Work order: Every entry should be copied exactly, with nothing added or dropped.

Data for analysis:
#####
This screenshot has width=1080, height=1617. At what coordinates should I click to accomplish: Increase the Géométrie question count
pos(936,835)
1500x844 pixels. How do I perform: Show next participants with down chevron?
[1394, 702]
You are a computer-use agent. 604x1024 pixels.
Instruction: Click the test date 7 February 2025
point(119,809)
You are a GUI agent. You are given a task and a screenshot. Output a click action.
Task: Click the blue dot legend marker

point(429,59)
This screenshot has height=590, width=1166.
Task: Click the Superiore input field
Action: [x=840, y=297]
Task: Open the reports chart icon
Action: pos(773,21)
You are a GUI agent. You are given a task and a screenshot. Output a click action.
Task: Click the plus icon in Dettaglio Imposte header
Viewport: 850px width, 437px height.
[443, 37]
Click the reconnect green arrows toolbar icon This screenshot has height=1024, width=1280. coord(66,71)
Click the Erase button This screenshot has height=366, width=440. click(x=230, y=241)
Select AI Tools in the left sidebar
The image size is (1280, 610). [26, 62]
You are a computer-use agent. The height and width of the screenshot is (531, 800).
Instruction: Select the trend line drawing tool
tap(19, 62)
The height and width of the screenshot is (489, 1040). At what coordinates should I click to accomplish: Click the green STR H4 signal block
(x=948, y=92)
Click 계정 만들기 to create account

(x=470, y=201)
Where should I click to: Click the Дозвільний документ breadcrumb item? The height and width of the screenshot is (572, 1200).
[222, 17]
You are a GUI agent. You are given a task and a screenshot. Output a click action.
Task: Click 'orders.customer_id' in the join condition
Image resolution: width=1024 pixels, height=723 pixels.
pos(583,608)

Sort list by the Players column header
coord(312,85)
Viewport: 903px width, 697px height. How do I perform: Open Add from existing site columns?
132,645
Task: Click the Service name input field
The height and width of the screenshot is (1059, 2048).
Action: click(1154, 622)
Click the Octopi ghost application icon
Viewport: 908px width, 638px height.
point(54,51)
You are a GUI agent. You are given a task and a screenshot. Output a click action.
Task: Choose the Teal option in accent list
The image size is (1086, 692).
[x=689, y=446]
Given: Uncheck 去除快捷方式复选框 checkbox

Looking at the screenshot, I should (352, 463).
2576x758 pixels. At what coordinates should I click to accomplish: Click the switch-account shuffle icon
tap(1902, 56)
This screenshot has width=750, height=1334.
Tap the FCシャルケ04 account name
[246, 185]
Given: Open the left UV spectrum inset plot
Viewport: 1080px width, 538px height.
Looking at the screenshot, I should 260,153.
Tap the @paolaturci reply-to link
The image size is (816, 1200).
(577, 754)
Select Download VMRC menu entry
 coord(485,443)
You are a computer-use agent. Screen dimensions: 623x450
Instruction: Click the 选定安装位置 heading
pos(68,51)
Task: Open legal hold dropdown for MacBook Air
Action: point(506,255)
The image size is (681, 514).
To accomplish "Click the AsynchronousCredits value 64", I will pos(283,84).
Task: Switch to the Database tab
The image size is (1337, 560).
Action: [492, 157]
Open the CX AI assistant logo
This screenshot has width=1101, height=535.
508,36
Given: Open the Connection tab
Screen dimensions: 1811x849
#####
Answer to the exercise:
This screenshot has width=1080, height=1617. At what coordinates should I click to accomplish: Increase the Géométrie question count
pos(936,835)
1500x844 pixels. How do I perform: Show next participants with down chevron?
[1394, 702]
You are a computer-use agent. 604x1024 pixels.
Instruction: Click the test date 7 February 2025
point(119,809)
You are a GUI agent. You are given a task and a screenshot. Output a click action.
Task: Click the blue dot legend marker

point(429,59)
This screenshot has height=590, width=1166.
Task: Click the Superiore input field
Action: [x=840, y=297]
Task: Open the reports chart icon
Action: pos(773,21)
You are a GUI agent. You are given a task and a screenshot. Output a click action.
Task: Click the plus icon in Dettaglio Imposte header
Viewport: 850px width, 437px height.
[443, 37]
Click the reconnect green arrows toolbar icon This screenshot has height=1024, width=1280. coord(66,71)
Click the Erase button This screenshot has height=366, width=440. click(x=230, y=241)
Select AI Tools in the left sidebar
The image size is (1280, 610). [26, 62]
You are a computer-use agent. The height and width of the screenshot is (531, 800).
Instruction: Select the trend line drawing tool
tap(19, 62)
The height and width of the screenshot is (489, 1040). At what coordinates should I click to accomplish: Click the green STR H4 signal block
(x=948, y=92)
Click 계정 만들기 to create account

(x=470, y=201)
Where should I click to: Click the Дозвільний документ breadcrumb item? The height and width of the screenshot is (572, 1200).
[222, 17]
You are a GUI agent. You are given a task and a screenshot. Output a click action.
Task: Click 'orders.customer_id' in the join condition
Image resolution: width=1024 pixels, height=723 pixels.
pos(583,608)

Sort list by the Players column header
coord(312,85)
Viewport: 903px width, 697px height. How do I perform: Open Add from existing site columns?
132,645
Task: Click the Service name input field
The height and width of the screenshot is (1059, 2048).
Action: click(1154, 622)
Click the Octopi ghost application icon
Viewport: 908px width, 638px height.
point(54,51)
You are a GUI agent. You are given a task and a screenshot. Output a click action.
Task: Choose the Teal option in accent list
The image size is (1086, 692).
[x=689, y=446]
Given: Uncheck 去除快捷方式复选框 checkbox

Looking at the screenshot, I should (352, 463).
2576x758 pixels. At what coordinates should I click to accomplish: Click the switch-account shuffle icon
tap(1902, 56)
This screenshot has width=750, height=1334.
Tap the FCシャルケ04 account name
[246, 185]
Given: Open the left UV spectrum inset plot
Viewport: 1080px width, 538px height.
Looking at the screenshot, I should 260,153.
Tap the @paolaturci reply-to link
The image size is (816, 1200).
(577, 754)
Select Download VMRC menu entry
 coord(485,443)
You are a computer-use agent. Screen dimensions: 623x450
Instruction: Click the 选定安装位置 heading
pos(68,51)
Task: Open legal hold dropdown for MacBook Air
Action: point(506,255)
The image size is (681, 514).
To accomplish "Click the AsynchronousCredits value 64", I will pos(283,84).
Task: Switch to the Database tab
The image size is (1337, 560).
Action: [492, 157]
Open the CX AI assistant logo
This screenshot has width=1101, height=535.
508,36
Given: Open the Connection tab
Screen dimensions: 1811x849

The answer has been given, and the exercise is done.